Investigators found that hospital admissions to Tulane Medical Center for heart attacks increased three-folds in the 10 years after Katrina, compared to the two years before the storm in August 2005.
In addition, post-Katrina patients were significantly more likely to have other risk factors for heart attack, including:
- Coronary artery disease (48 percent compared to 31 percent)
- Diabetes (40 percent vs 29 percent)
- High blood pressure (81 percent vs 74 percent)
- High blood levels of cholesterol (59 percent vs 45 percent)
- Smoking (54 percent vs 39 percent)
“Although the general emphasis after an event such as Katrina is on rebuilding, we should not neglect the health of those affected by a disaster,” Irimpen said. “This massive natural disaster may have had a greater impact on the development of chronic medical diseases than originally realized.”
In other findings, the study identified additional potential health problems among the post-storm group. For example, these patients were more than twice as likely to abuse drugs and/or to have a psychiatric disease as their pre-Katrina counterparts. In addition, unemployment and a lack of health insurance were significantly more frequent among the post-Katrina group of patients. Post-Katrina patients were also more likely to receive prescriptions for heart-disease medications and drugs to lower cholesterol and high blood pressure, although they were only half as likely to take their medication, compared to the pre-Katrina group.

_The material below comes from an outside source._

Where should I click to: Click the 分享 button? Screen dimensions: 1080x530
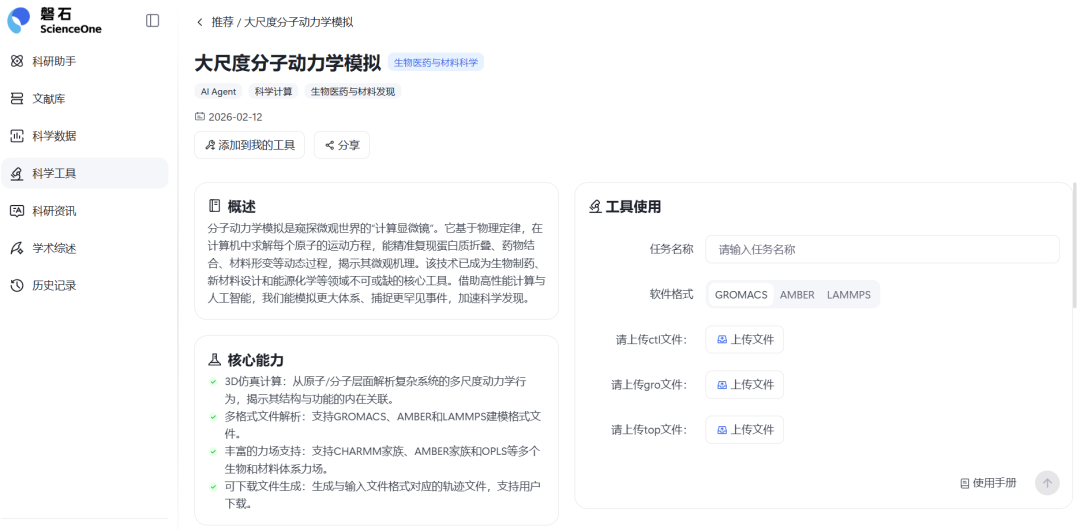[341, 145]
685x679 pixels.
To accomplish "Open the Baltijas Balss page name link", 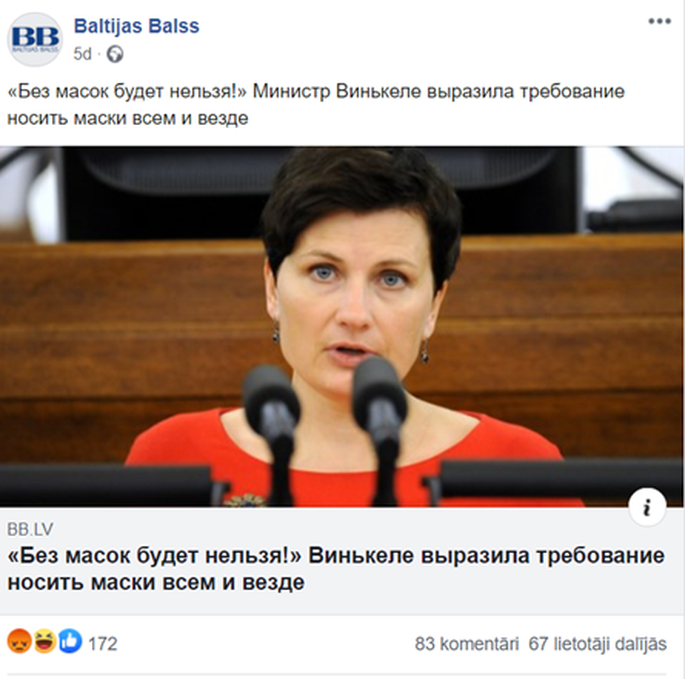I will pyautogui.click(x=136, y=26).

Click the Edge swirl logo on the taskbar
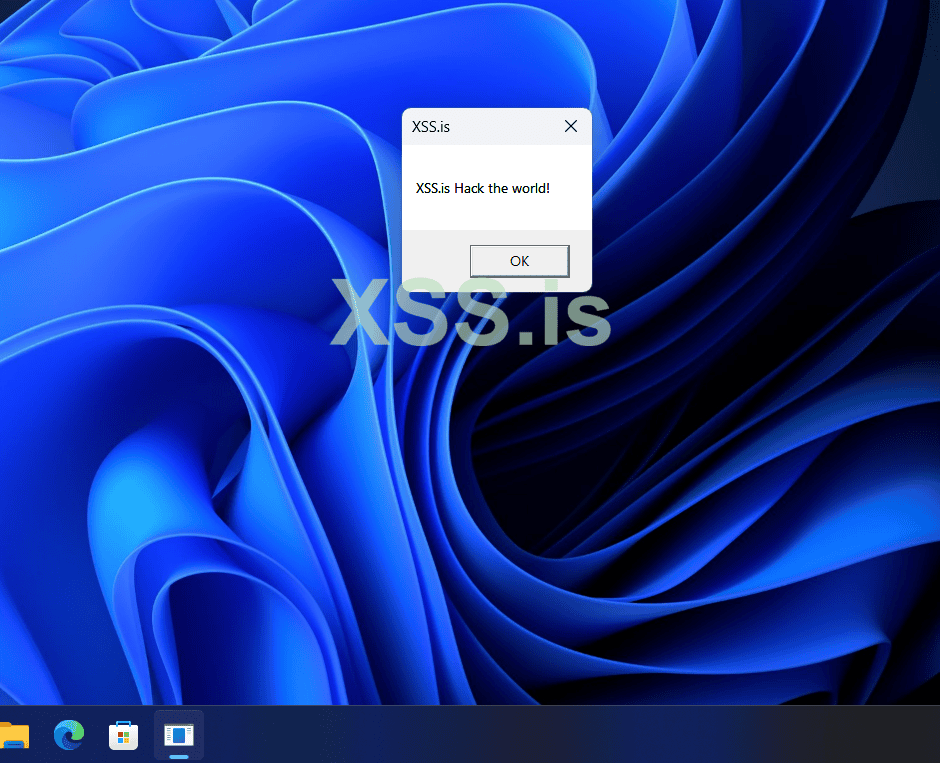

For this single-center study, investigators examined 150 records for heart attack patients admitted to Tulane Medical Center in the two years before Katrina, and 2,341 records in the 10 years afterward.
Since the study was observational, it only found an association between Katrina and an increase in heart attacks, not a cause of the increase. In addition to this limitation, the study involved patients at a single hospital and could not control for all possible influences on heart attack risk since data relied on medical records of past heart attacks.